決算説明会で記者の質問に答えるスズキの鈴木修会長(右から2人目)=10日、東京都千代田区
決算説明会で記者の質問に答えるスズキの鈴木修会長(右から2人目)=10日、東京都千代田区【拡大】

 スズキは10日、急成長するインドの自動車市場で2030年までに年500万台の四輪車を販売する方針を明らかにした。世界的な環境規制の強化を背景に需要拡大が見込まれる電気自動車(EV)やハイブリッド車のほか、圧縮天然ガス(CNG)で走る車の需要も取り込む。

 鈴木修会長が東京都内で同日開いた決算会見で明らかにした。同社によると、インド市場は現在の約400万台から成長を続け、30年には1000万台になる見通し。

 鈴木会長は「インドでの現在のシェア5割を(将来も)維持するならば500万台になる」と強調。研究開発力と販売力を磨き「次の100年に向けてトライする」とした。

 一方、2018年3月期連結決算は、売上高が18.5%増の3兆7572億円。

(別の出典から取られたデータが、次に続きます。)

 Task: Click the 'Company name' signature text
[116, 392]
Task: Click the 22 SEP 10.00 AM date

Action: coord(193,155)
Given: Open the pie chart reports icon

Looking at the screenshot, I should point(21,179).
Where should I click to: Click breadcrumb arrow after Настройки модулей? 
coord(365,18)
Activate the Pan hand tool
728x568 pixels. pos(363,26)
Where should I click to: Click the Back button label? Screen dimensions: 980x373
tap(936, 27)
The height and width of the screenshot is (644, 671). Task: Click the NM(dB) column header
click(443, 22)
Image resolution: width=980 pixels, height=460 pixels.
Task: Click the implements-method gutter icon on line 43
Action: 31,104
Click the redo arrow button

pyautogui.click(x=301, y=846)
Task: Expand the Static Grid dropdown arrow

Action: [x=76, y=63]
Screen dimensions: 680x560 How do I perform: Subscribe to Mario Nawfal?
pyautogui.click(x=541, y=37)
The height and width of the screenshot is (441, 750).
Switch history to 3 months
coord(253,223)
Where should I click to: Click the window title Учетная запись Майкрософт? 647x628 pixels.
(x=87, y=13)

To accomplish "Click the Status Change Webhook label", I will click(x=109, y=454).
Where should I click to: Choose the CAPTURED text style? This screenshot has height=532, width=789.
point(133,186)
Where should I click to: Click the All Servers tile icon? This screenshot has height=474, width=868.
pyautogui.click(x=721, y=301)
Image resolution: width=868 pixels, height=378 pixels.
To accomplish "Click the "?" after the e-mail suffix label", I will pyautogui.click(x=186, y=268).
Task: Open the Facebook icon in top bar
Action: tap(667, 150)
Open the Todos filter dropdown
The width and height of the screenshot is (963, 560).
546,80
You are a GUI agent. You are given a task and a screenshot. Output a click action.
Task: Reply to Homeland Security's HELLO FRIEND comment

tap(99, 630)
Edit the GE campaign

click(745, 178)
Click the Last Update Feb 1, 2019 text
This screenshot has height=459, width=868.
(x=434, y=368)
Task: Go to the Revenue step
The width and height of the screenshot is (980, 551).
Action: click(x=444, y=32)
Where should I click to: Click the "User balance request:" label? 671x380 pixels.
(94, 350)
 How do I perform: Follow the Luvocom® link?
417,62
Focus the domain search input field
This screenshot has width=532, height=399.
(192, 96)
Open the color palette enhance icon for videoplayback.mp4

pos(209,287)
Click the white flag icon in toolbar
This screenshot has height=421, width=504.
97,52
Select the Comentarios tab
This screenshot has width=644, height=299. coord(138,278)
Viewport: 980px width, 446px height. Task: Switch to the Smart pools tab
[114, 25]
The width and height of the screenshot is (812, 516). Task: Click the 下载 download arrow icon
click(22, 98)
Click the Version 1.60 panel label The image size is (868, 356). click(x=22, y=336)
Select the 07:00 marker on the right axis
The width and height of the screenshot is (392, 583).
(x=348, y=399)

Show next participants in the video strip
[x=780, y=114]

最終利益は34.9%増の2157億円で3年連続で過去最高を更新。四輪の世界販売台数は322万4000台と初の300万台超えを達成した。19年3月期の業績予想は売上高が1.1%増の3兆8000億円、最終利益が5.0%減の2050億円。二輪、四輪販売とも前期実績を上回るが、円高や研究開発費の増加で利益が圧迫される。